Starting with the line with "Click dimarshallgreen profile" in the entries below and going on through the line with "The image size is (471, 120).", output every line exactly and nothing more. No pictures.

Top of Supplied data

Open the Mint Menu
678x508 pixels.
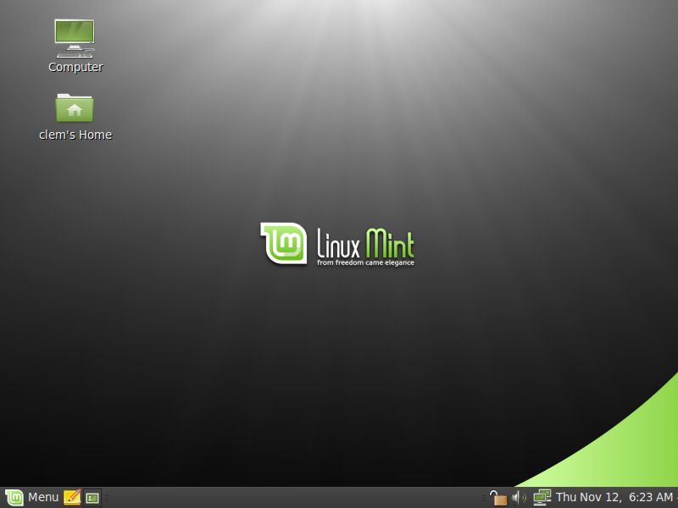point(25,497)
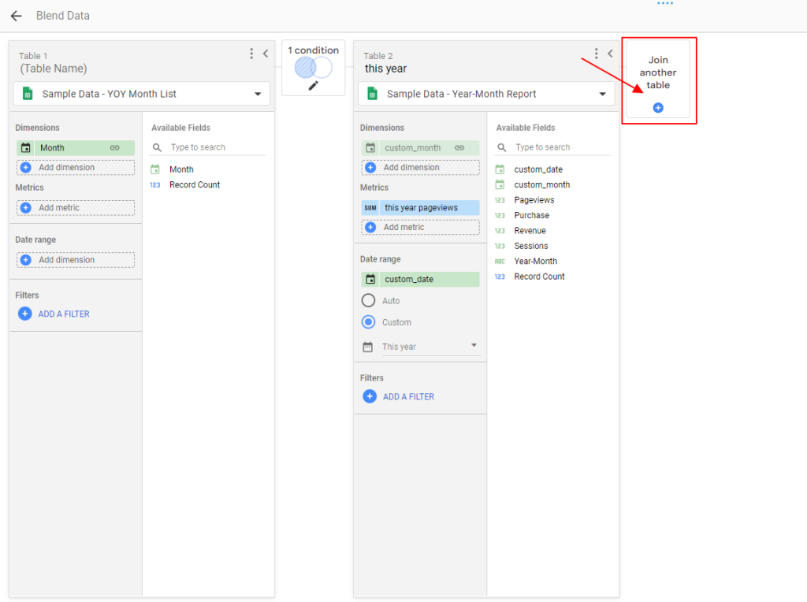Click link icon on custom_month dimension
Viewport: 807px width, 602px height.
pos(459,148)
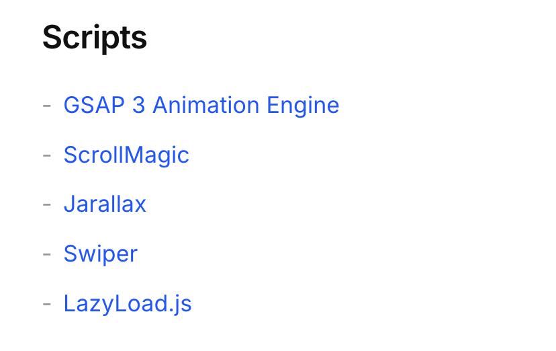Click the Scripts heading
The image size is (556, 351).
[95, 38]

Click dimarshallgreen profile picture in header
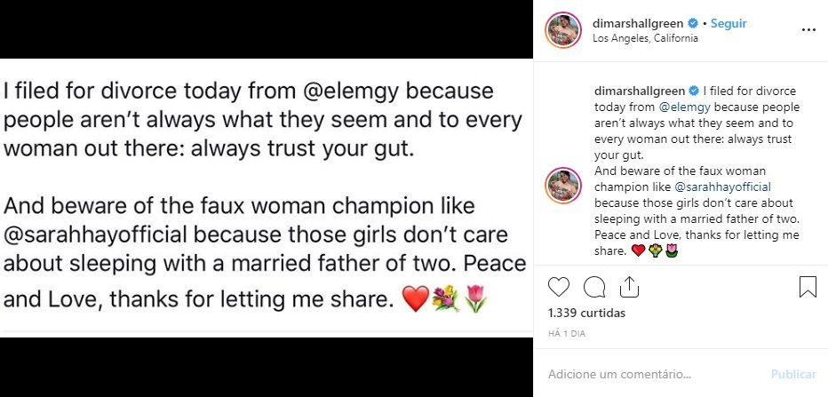click(x=563, y=30)
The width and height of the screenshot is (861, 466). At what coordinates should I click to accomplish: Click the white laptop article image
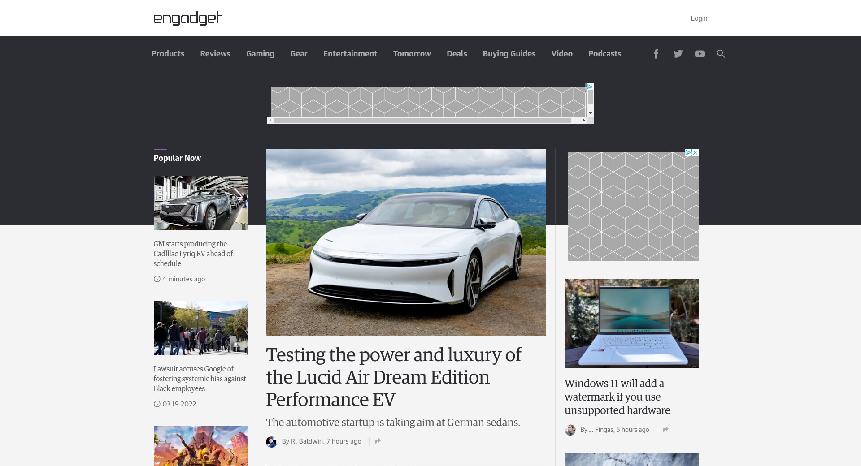[x=631, y=323]
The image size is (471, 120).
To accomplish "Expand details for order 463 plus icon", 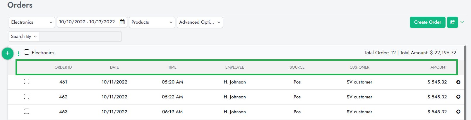I will tap(458, 112).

Bottom of Supplied data

▶ **Task answer**:
Click dimarshallgreen profile picture in header
click(x=563, y=30)
The width and height of the screenshot is (861, 466). At what coordinates should I click to accomplish: Click the white laptop article image
[x=631, y=323]
The image size is (471, 120).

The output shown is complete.